Tell us about Samudhaaya Foundation. What are the social causes you are working for?

I was deeply moved by the Kargil war and wanted to do something for the families of war heros. I was already involved in social activities and sang in concerts to raise funds for charities organised by others. I wanted to have the individuality and the independence to do what I wanted and when I wanted, with nobody questioning it. Thus, I started Samudhaaya Foundation in 1999.  After identifying a cause, we organise a concert and raise funds for it. At present, we are funding special wheelchairs and BiPAP ventilators. We are also working on restoration of ponds and sponsoring two ponds in Tamil Nadu where we would be funding for the complete desilting and restoration works.

How was your experience working in films?

I loved it. It is a totally different terrain. All perspectives change and I learnt a lot of good things from the other side – little nuances yet absolutely constructive.

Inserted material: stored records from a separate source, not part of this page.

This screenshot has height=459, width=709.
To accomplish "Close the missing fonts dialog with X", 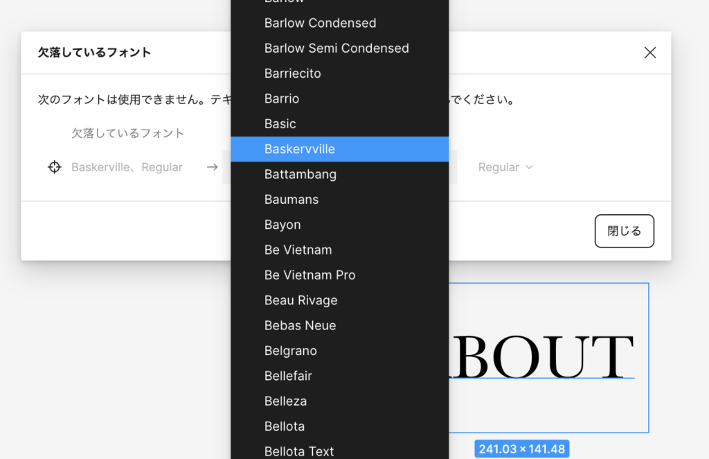I will 649,53.
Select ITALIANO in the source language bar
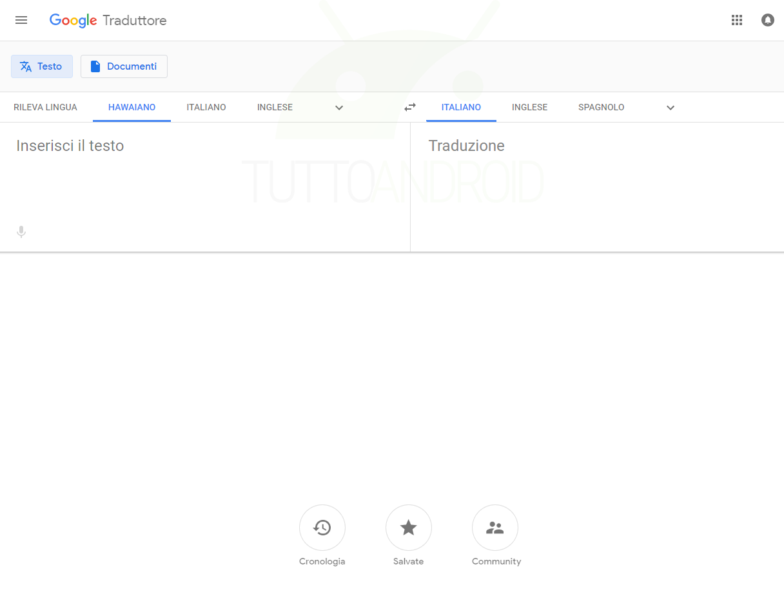The image size is (784, 596). click(206, 107)
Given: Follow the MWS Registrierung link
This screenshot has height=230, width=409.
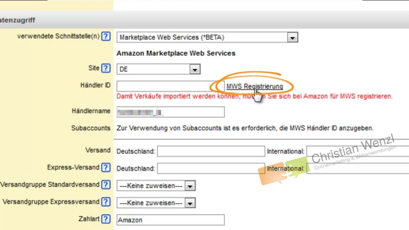Looking at the screenshot, I should click(254, 86).
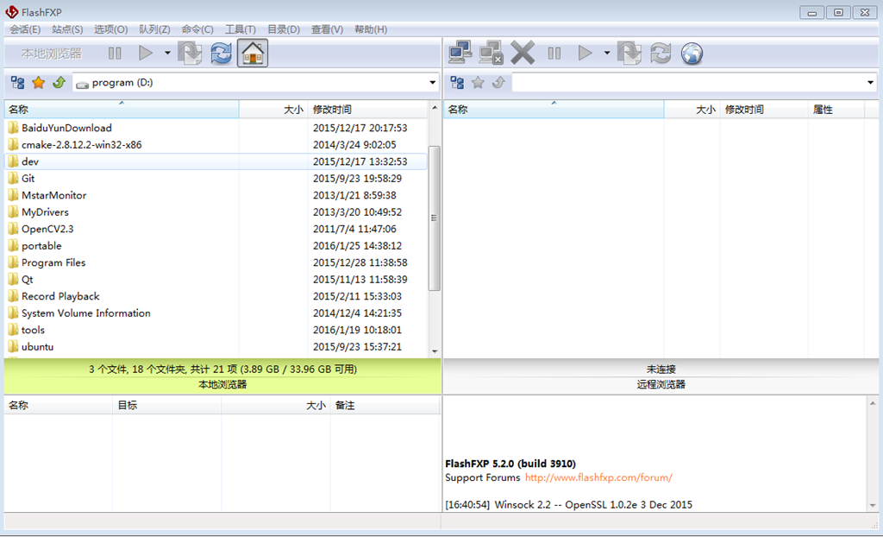Click the star bookmark icon in local pane
883x537 pixels.
38,83
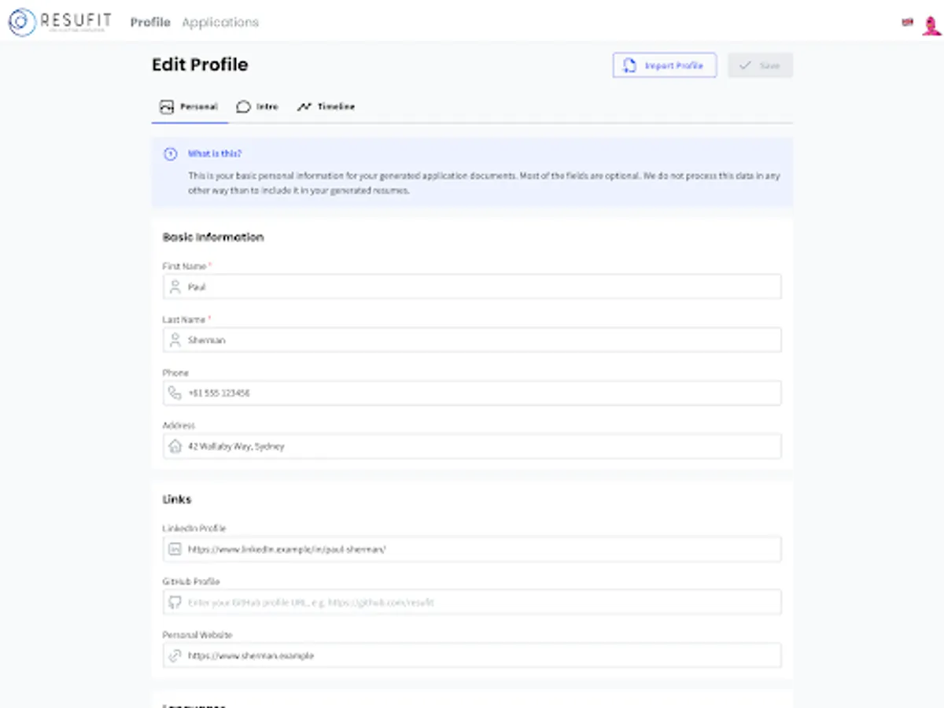Click into the empty GitHub Profile field
944x708 pixels.
click(x=472, y=603)
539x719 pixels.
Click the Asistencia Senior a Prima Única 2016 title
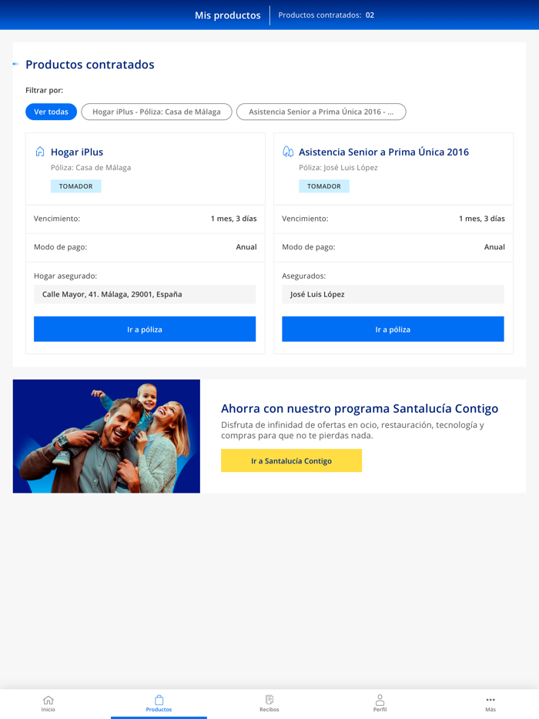coord(384,152)
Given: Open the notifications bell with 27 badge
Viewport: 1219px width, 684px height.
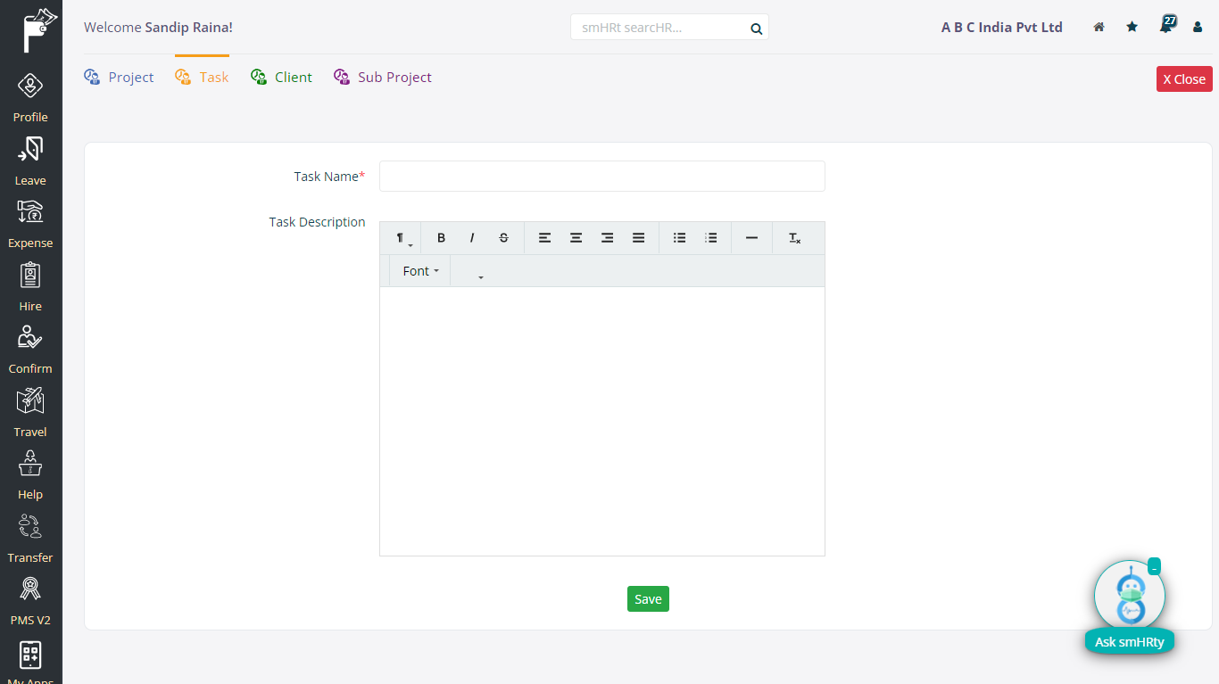Looking at the screenshot, I should tap(1165, 27).
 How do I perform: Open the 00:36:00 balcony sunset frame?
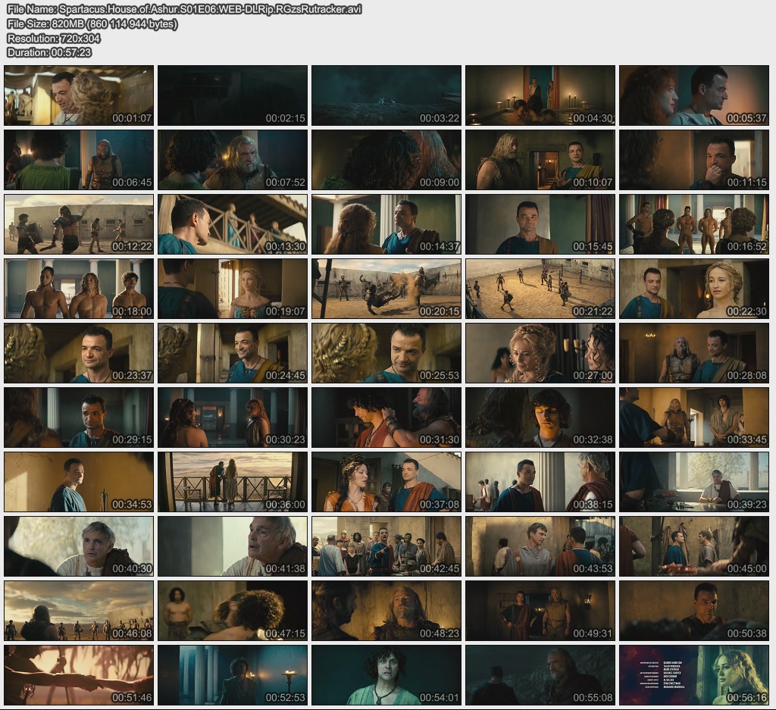233,482
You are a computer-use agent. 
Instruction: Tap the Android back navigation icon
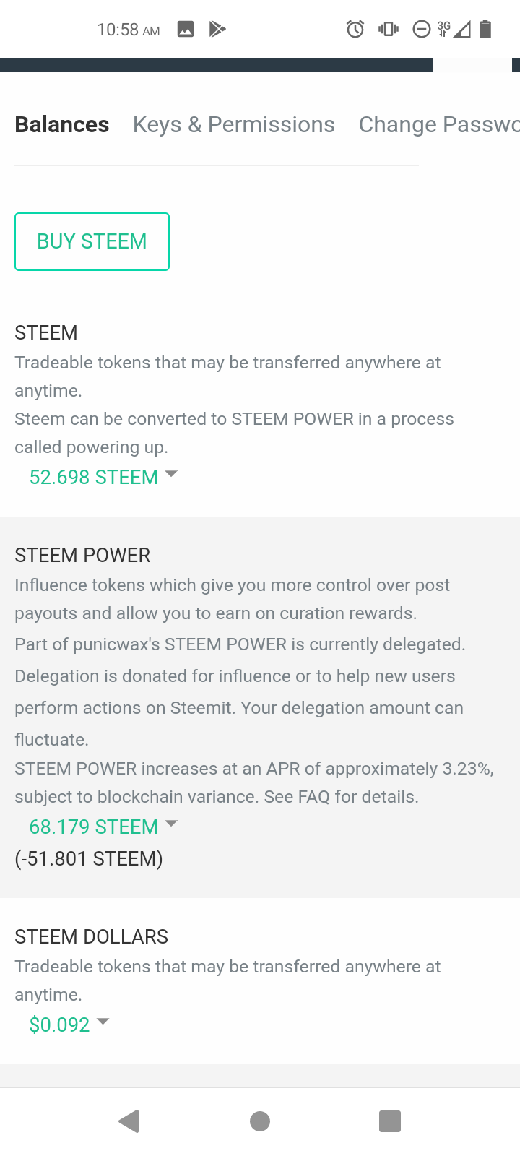click(129, 1121)
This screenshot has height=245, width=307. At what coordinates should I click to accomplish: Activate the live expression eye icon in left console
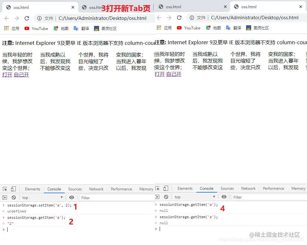coord(72,197)
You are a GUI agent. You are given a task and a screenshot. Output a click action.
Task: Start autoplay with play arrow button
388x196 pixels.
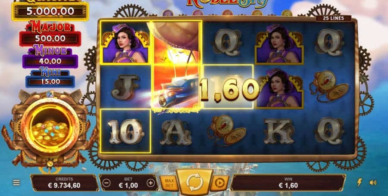coord(219,183)
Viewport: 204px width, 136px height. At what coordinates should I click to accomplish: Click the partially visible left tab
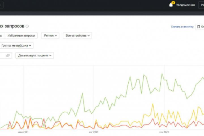(x=2, y=36)
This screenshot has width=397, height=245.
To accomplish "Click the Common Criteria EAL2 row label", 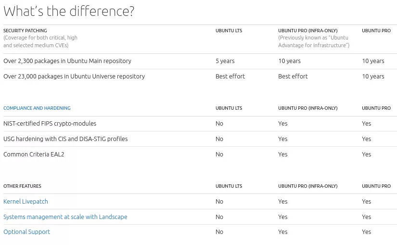I will (34, 155).
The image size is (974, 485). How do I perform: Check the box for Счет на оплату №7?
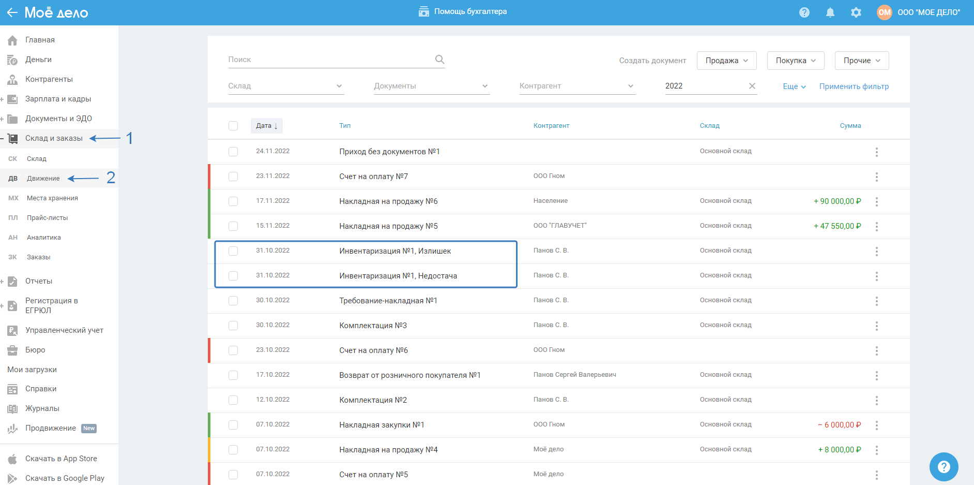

Does music provide equal opportunity and pay to all irrespective of  the gender?

It is improving though there is still gender bias looming large, even if discreetly.

What do you think about free online music sharing?

It is welcome. It gives more visibility and widens your horizon. The spectrum of audience reach also expands. Webcasting and online sharing have quite become the order of the day. Free music is however questionable and debatable. Why should music be given free?

What qualities should music students inculcate?

Humility, respect for the art, music and the audience they sing for. They should diligently practise, be ‘thirsty’ to keep learning and be conscious of what they sing. And finally, patience and persistence.